§ Text provided

[Start of section]

While channel hopping a couple weeks ago, just before Christmas, I landed on C-Span and discovered to my horror I was watching a live broadcast of the groundbreaking for Frank Gehry’s memorial to Frank Gehry – oops, I mean Dwight Eisenhower. I had been hoping, along with many Americans eager for a renaissance of Jeffersonian architectural principles in this country, that President Trump would pull the plug on that insult to Ike. Gehry has, after all, publicly expressed his dislike of Trump, but Trump did not take the bait. This was not a good moment for the president to exercise his celebrated capacity for forgiveness and restraint.

Make America Great Again indeed.

Meanwhile, the organization that had worked hardest to block the Gehry memorial, the National Civic Art Society, has gone all-in on an even more important project – rebuilding New York’s Pennsylvania Station using an updated version of the original design. At least make New York great again. But the path to success here seems considerably narrower than the path to success for blocking the Ike memorial had seemed.

The classical revival fumbled the ball after 9/11 when it failed to raise its voice during the long national debate over how to rebuild at Ground Zero. The major victory for new traditional architecture in the public eye is the National World War II Memorial on the Mall, loved by veterans and the public, which opened in 2010. Its success as a trad icon was undermined, however, by classicists who bought into the modernist narrative that its design was reminiscent of Nazi architect Albert Speer. Ridiculous. Classicists should not let themselves be sucker-punched.

America needs a big classical project to inform the public that traditional architecture is not just a thing of the past, that it can and should be built today. That it can is shown by the masterful new pair of Collegiate Gothic residential colleges that were opened at Yale this past fall, designed by Robert A.M. Stern Architects. They are big. They are beautiful. And yet, as far as promoting a classical revival, they might as well not exist. Yale is great, but it’s not exactly a crossroads of America. The two colleges have not even been acknowledged by the New York Times.

[End of section]

§ Material provided
[Start of section]

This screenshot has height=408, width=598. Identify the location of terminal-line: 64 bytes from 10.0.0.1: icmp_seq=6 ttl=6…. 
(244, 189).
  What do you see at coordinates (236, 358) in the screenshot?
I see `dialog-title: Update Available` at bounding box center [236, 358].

[End of section]

§ Required action A
Answer these questions from the essay on classical architecture:
(i) Which organization worked hardest to block the Gehry memorial?
(ii) In what year did the National World War II Memorial open?
(iii) Which firm designed the new residential colleges at Yale?
§ Required action B
Carry the essay on classical architecture forward from its last sentence, keeping its voice and argument.
The listing plays no part in what comes next.

§ Your response A
(i) The National Civic Art Society
(ii) 2010
(iii) Robert A.M. Stern Architects

§ Your response B
Penn Station’s revival seems to be the only major project on the horizon that could serve to demonstrate, in the United States, the practicality and the delight of new traditional architecture. The NCAS is on the case, but the governor of New York and the city’s mayor have no more of a clue than the president of the United States.

Slowly, the number of architecture school programs that acknowledge the existence of new classical and traditional work has grown over the years. And tons of traditionally styled mansions have been built for rich people, who of course may choose the kind of house they want without the say-so of a committee. Some significant new traditional churches, a pair of Mormon temples, concert halls in Charleston and Nashville, and a federal courthouse in Tuscaloosa, Ala., have been built in recent years, as have a state university campus in Newport News, Va., a new campus of the University of Southern California in L.A., a fitness center at Brown University here in Providence, and the two new undergraduate residential colleges at Yale. Nice. But that’s a veritable silence of the lambs next to the ongoing barkathon of the dogs of modernism.

Surely I have left worthy mentions off the list. Still, if we want to make architecture great again, we need to seriously step up our game.

And it appears that next year might see such a stepping up, with, I am moments ago informed, the completion expected in 2018 of a cathedral in Knoxville, at least two churches, one in Florida and another at Hillsdale College in Michigan, another federal courthouse, this one in Mobile, Ala., another concert hall, this one in Houston at Rice University, and, perhaps in time to make the next roundup, a new school of architecture at Notre Dame.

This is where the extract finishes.